BHP Billiton struck a deal to buy shale gas reserves from Chesapeake Energy Corp. for $4.75 billion, pitting itself against oil giants and China in the battle for the fast-growing energy source in North America.
The deal marks the top global miner's first attempt at picking up assets since failing on three mega-deals over the past three years, and sets it further apart from its mining peers with a big bet on the world's biggest gas market.
"BHP have had (three) multi-billion deals which have tipped over, so the market should be pleased that this is one that is going to go through. And it is a change of direction in terms of looking at their petroleum division," said Ric Ronge, portfolio manager at Pengana Capital.
BHP said it was buying Chesapeake's 75 percent stake in Arkansas' Fayetteville shale natural gas field, put up for sale by the No. 2 U.S. gas producer just two weeks ago to help trim a $15 billion long-term debt load.

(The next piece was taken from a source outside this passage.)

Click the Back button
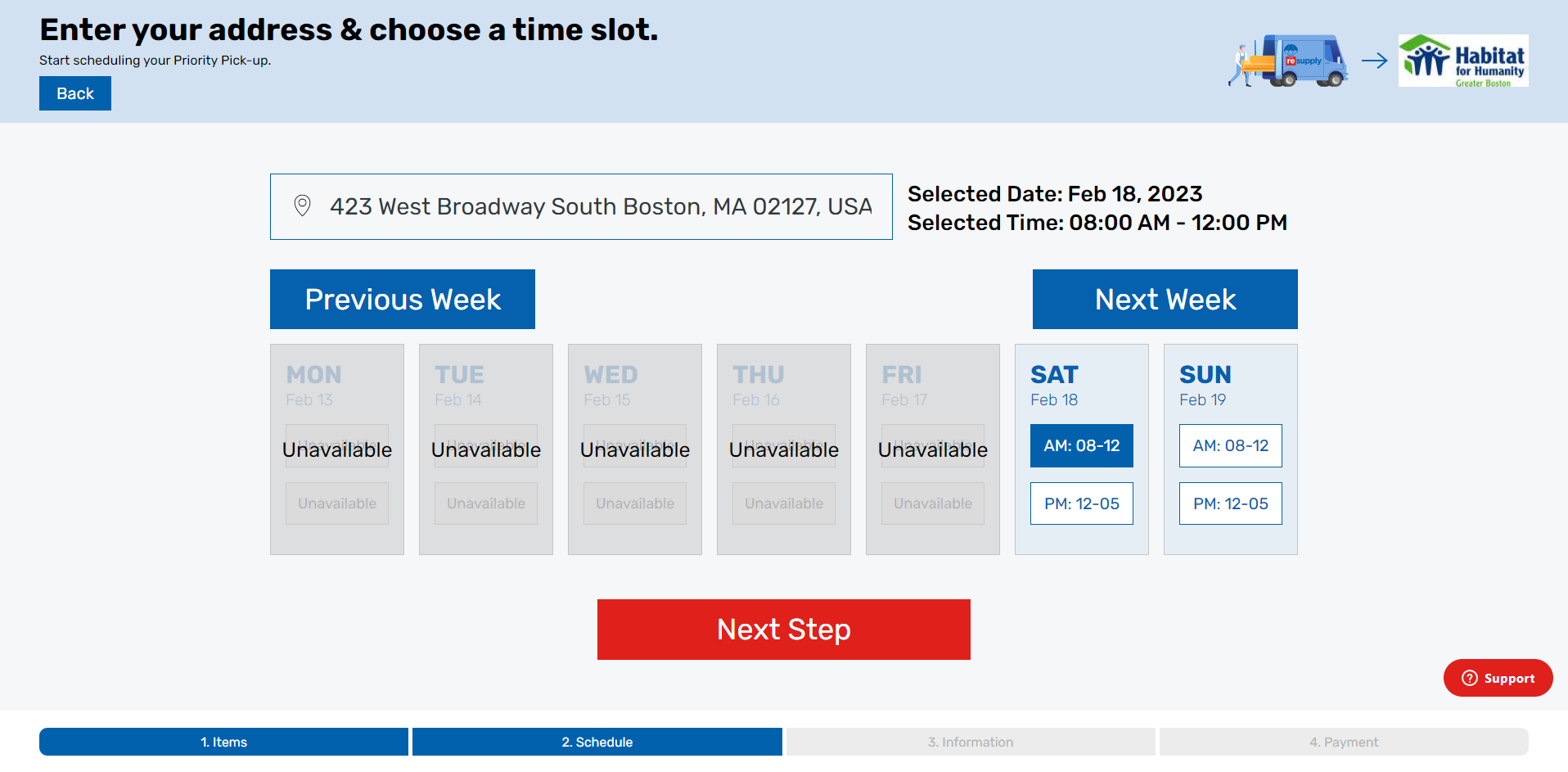[x=75, y=93]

Chesapeake's decision to sell the stake sparked talk that the company was bowing to pressure from billionaire Carl Icahn, who doubled his stake in Chesapeake to 6 percent in December, saying it was undervalued.
Following a shale gas asset buying spree and in the face of persistently low natural gas prices, the company has said it wants to back away from gas and look for oil instead.

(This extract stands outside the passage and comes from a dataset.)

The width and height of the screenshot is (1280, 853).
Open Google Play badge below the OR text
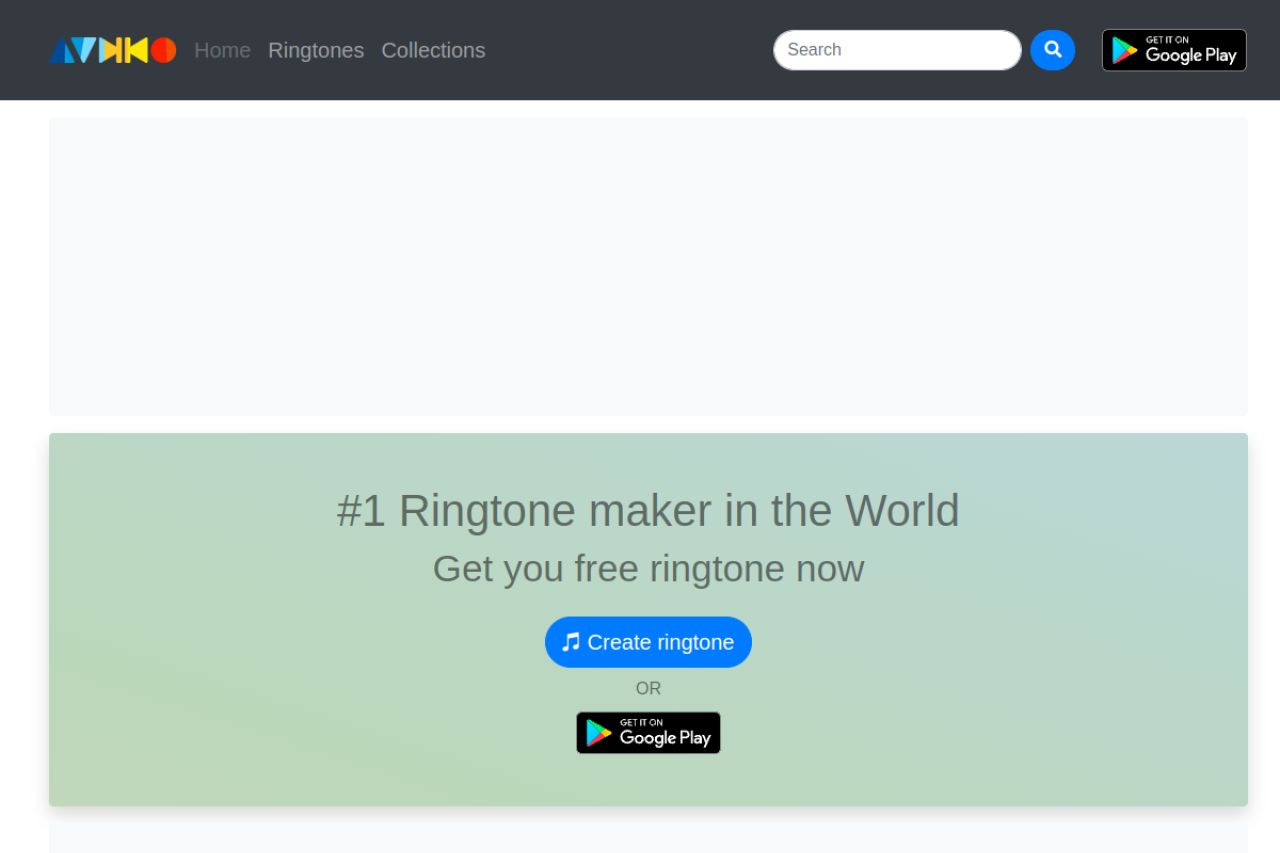coord(648,733)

Energy firms invested billions of dollars to develop shale gas in the United States in recent years, flooding the U.S. natural gas market with supply and weighing down prices.
Shale gas is gas extracted from shale rock using a technology called hydraulic fracturing, or "fracking."
The deal with Chesapeake pits BHP head-to-head against China in a race for global energy assets, following state-owned PetroChina's C$5.4 billion ($5.5 billion) agreement to buy shale gas stakes from Canada's largest gas producer, Encana Corp., earlier this month.
China's CNOOC earlier bought $2.4 billion of shale stakes from Chesapeake, and Indian energy firms including Reliance Industries have also snapped up such assets.
"While people are moving into shale, it's an early-stage technology. The asset grab might happen at some stage, but the price BHP is paying shows the market's not yet hot," said Hayden Bairstow, resources analyst at CLSA.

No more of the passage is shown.